Daha da o uyuz haliyle milleti eleştirmeye kalkıyor. Eee ne demişler "Bakmaz götünün samsağına çıkar dağın yükseğine".
Gelelim bu haftaki yarışmacılara. ilk günkü yarışmacı olan Zeynep Hamın'ın misafirlerine karşı güleryüzlü tavrı hoşuma gitmişti ilk gün. Ama geçen akşam naif, ince ruhlu Tamer Bey'in evinde hüngür hüngür ağlayınca şaştım kaldım. Kocaman kadın ana okuluna giden küçük, süslü ve kaprisli kız çocukları gibiydi. Ne saçma.
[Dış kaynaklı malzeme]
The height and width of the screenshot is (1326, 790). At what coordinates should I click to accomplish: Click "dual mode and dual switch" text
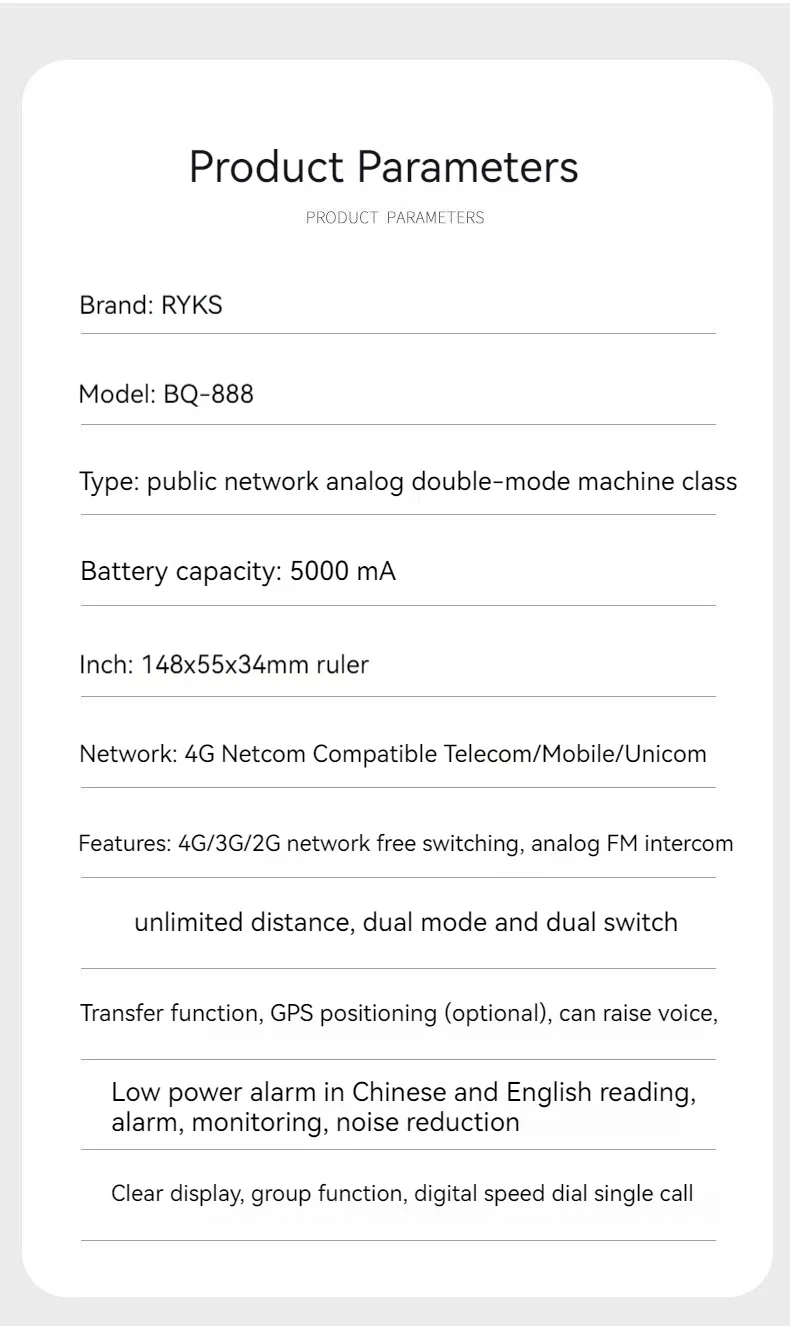pyautogui.click(x=520, y=923)
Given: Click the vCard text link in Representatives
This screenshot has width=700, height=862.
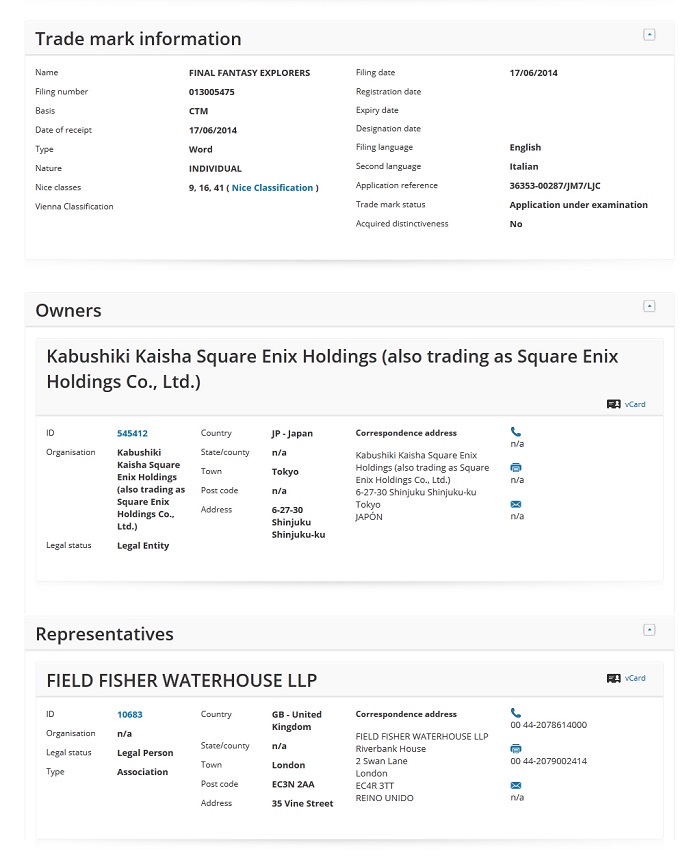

Ayrıca da Sena'ya da iyi birir gibi duruyordu ama sonradan çok kızdım. Kız, tam 2 kilo kıyma aldı ve bunun sadece 250 gramını yaptığı yemekler için misafirlerine kullandı. Çok ayıp. Milletin gözüönünde resmen hakkı olmayan bir şeyi iç etti. Sadece o değil bunu bir çok yarışmacı yapıyor. Meyve alıyorlar ama misafire değil kendilerine. Hele o iğrenç süslü arz ederim Hasan 3 market sepeti dolusu alışverişi sırf evi için yaptı. Bunlar bile benim gözümde yolsuzluk. Çünkü sinek küçüktür mide bulandırır.
Bu hafta favorim, beyefendiliğiyle Tamer Bey. (Ayrıca sözlük yazarlarının da adamcağıza top filan demelerine çok kızdım. ince ruhlu bir insanın ille de öyle mi olması gerekiyor. Diğer öküzler gibi olsa mutlu olacaktınız herhalde. Çok ayıp.)
Valla geçen haftaki yarışmacılardan (Merve'ydi galiba) Merve, resmen ağzımın iki karış açık kalmasına sebep oldu. Tıkanan lavabosunu, kürek gibi ellerini pompa gibi kullanarak açtı.Üstelikde bir yandan da sanki bu durumla ilk defa karşılaşıyor gibi "Hay Allah hiç böyle tıkanmazdı" dedi. Oysa elini pompa gibi kullanması o kadar tecrübeliydiki, (daha da önemlisi iğrennnççç)kesinlikle daha önce yönetemle açmıştı lavabosunu. Resmen midem altüst oldu. Bu arada misafirlerine karşı son derece nemruttu. Ne bir güleryüz, ne bir tatlı söz. Üstüne üstlük bir de misafirlerini çatal-kaşık çalmakla suçladı.Tirbiyesiz kız.
Bayram özel haftası, hakkaten bayram şenliği gibiydi.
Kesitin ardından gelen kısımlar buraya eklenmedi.